-- Start of Data shown --
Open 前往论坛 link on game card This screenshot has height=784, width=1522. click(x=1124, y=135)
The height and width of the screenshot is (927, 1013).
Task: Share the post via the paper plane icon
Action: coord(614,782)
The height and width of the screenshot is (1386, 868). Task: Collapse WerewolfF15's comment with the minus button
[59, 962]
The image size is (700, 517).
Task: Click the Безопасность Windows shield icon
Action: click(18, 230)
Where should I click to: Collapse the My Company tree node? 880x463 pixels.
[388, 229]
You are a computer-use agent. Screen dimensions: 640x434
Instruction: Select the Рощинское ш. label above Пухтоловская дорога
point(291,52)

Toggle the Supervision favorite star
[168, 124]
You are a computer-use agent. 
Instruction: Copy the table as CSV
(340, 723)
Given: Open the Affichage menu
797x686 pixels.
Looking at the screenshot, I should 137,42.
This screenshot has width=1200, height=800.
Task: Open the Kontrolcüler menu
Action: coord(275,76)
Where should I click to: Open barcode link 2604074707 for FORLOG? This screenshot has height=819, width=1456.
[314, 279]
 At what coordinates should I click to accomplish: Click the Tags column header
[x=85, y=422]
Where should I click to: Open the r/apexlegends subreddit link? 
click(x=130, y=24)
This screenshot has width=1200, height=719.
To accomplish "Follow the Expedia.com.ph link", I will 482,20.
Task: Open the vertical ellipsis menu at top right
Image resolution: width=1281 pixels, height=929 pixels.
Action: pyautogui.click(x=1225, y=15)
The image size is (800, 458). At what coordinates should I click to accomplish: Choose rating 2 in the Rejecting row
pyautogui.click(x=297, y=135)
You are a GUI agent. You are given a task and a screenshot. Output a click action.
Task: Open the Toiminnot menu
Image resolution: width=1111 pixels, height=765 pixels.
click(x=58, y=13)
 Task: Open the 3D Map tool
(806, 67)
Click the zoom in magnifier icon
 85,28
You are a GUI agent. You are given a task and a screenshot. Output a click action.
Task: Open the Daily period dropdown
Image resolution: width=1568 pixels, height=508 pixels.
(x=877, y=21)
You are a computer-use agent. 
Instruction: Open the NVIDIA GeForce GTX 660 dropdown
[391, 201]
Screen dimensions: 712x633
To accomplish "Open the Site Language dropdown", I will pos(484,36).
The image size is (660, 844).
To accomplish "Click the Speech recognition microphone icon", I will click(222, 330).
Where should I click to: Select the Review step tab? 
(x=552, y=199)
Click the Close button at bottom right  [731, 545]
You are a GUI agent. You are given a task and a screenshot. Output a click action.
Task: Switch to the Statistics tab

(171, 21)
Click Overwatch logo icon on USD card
-- End of Data shown --
List every line above that contains the word "dimensions".

= The response =
You are a computer-use agent. Screen dimensions: 640x434
Screen dimensions: 712x633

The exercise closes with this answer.